Even as an autonomous hacking tool, fortunately, remains untenable, autonomous systems can still perform many functions that facilitate cyberattacks. For example:

Reconnaissance and research: AI-powered searching promises to return answers to sophisticated questions. Threat actors can use AI tools to perform deep reconnaissance to select their targets and discover their weaknesses. For example, someone could query, “Find me a list of financial services companies based in New York that recently recruited junior IT engineers,” and thus produce data that could help in a social engineering attack.Similarly, actors can use AI search functions to discover which malware may be the most effective for a specific type of attack. For example, “Where can I find a RAT that has command-and-control functions via DNS tunneling?”

Text generation: Very often, a potential victim can identify a social engineering attempt because the attacker simply does not speak their language well enough. That is, awkward phrasing, weird punctuation, and random capitalization are red flags for an English speaker. However, text output by ChatGPT sound like it originated from a native speaker.

Even further, users can also direct AI to assume a particular style and tone. Thus, it can create an urgent request from the CEO asking for a password reset or an invoice from a vendor instructing to change a payment account. Altogether, AI-generated text can already create more convincing phishing pretexts.
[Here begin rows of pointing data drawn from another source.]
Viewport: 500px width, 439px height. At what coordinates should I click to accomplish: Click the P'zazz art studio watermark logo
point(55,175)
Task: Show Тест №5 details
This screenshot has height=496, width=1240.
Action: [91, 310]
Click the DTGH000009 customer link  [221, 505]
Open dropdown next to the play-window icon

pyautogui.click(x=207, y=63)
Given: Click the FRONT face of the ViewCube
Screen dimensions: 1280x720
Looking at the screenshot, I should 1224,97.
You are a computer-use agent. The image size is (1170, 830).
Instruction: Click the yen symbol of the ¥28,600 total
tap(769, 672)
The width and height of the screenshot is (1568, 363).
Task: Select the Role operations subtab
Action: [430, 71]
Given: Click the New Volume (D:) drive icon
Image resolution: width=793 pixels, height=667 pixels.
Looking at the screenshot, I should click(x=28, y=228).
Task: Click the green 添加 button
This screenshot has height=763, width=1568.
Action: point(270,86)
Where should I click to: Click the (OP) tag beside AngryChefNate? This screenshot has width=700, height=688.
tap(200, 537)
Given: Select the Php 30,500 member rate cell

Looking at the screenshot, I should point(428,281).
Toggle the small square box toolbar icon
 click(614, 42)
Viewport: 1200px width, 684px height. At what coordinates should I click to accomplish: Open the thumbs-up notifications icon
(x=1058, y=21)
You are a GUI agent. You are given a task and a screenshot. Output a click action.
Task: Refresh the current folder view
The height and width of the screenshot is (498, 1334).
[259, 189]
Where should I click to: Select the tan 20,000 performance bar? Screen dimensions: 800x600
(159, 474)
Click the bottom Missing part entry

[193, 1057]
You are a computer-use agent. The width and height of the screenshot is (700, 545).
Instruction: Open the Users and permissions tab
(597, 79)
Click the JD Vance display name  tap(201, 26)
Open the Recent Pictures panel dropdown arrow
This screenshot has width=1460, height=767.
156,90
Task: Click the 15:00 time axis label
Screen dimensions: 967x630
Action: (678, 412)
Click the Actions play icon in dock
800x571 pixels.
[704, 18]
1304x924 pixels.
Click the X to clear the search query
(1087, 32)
Deepfakes: An attacker can use AI to create fake images, videos, and voice notes. They can use these in a well-placed social engineering attack, such as generating an official email, document, website, or voice note impersonating a company or one of its members.

Malware coding: Already, AI is adept at writing short scripts. An actor posted on a prominent underground forum that they used ChatGPT to code a Python infostealer malware.

In its current form, AI cannot create complex software (in the same way that it can write short stories but not full novels with intricate plots and developed characters). However, an attacker can daisy-chain several scripts to effective ends. In any case, we can presume that AI’s capabilities to create more complex software will improve over time.

Vulnerability research: AI excels in finding patterns and aberrations in large datasets. Attackers might be able to use it to discover bugs and zero-day vulnerabilities in software, and they might even be able to develop exploits. A vulnerability-finding AI could theoretically train on the National Vulnerability Database’s vast library of CVEs to understand how software vulnerabilities exist, and it could use repositories like Exploit-DB to understand how exploits take advantage of these flaws.

These five functions ought to be concerning. Better reconnaissance, more convincing social engineering attempts, and easily-produced malware can inflict huge damage. They can enable attacks to be better targeted and more effective.

And if AI can successfully discover vulnerabilities better than a human researcher, we might experience a torrent of critical zero-days, destabilizing systems worldwide. (Fortunately, defenders can also use AI, but we’ll save this for another article.)

Even so, all of these functions require a considerable level of prior expertise in hacking. Just like a bulldozer operated by a construction worker or a calculator in the hands of a mathematician, more advanced actors are posed to reap the most significant benefits from AI. AI will not give a script kiddie APT-level capabilities. Instead, those with the greatest understanding of systems, processes, and networks will be able to direct and wield AI to the greatest effect.

At the bottom line, we should not be worried about malicious AI launching cyberattacks. However, we should be concerned that malicious actors will use AI to assist them in launching cyberattacks. Providers of AI platforms must do their utmost to prevent abuse. The rest of us must follow technological developments and understand to what extent AI becomes a part of the threat actor toolbox of tactics, techniques, and procedures. We must continuously assess the risks and prepare our defenses accordingly.